WORK INSTRUCTIONS:
Gather each line in the records below that contains the word "after", and reproduce those lines verbatim.

* START SUPPLIED MATERIAL *

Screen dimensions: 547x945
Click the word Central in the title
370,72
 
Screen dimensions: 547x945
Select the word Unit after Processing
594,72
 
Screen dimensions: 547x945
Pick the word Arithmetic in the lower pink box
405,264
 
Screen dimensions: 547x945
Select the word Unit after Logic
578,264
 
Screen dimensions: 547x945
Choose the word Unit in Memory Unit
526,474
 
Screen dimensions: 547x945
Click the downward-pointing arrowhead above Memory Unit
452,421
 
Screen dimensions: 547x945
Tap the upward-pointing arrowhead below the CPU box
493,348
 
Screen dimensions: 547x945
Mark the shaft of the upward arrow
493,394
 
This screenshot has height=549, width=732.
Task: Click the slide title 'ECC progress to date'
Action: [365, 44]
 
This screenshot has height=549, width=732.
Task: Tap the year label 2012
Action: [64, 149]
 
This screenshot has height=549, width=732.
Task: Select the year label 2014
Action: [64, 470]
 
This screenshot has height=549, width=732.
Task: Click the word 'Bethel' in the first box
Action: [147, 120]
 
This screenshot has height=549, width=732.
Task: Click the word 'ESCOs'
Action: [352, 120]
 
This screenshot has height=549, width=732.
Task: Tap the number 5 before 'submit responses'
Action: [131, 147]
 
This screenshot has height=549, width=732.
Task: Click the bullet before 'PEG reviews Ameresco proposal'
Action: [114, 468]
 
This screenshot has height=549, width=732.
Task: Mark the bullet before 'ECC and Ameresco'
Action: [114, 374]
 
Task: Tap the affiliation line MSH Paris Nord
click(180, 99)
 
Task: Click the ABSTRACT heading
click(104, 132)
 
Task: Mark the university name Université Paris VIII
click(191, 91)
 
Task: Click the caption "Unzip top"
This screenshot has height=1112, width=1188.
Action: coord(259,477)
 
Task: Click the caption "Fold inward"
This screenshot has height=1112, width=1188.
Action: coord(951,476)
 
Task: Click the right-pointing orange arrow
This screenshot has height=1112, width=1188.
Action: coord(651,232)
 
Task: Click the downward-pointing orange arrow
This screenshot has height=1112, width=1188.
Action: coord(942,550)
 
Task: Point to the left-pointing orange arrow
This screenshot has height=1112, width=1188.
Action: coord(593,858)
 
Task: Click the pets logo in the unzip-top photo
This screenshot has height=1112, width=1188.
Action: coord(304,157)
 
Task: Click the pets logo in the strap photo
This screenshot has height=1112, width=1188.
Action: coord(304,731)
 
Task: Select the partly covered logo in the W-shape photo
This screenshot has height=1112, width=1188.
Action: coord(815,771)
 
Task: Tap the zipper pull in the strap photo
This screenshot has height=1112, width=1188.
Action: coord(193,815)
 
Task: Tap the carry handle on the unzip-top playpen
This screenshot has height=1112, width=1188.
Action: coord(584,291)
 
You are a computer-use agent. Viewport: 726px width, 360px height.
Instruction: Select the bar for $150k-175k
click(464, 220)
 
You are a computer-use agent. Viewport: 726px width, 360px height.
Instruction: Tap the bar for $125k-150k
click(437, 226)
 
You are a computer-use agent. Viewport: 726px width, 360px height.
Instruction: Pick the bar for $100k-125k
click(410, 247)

* END SUPPLIED MATERIAL *

ANSWER TO THIS PROBLEM:
Select the word Unit after Processing
Select the word Unit after Logic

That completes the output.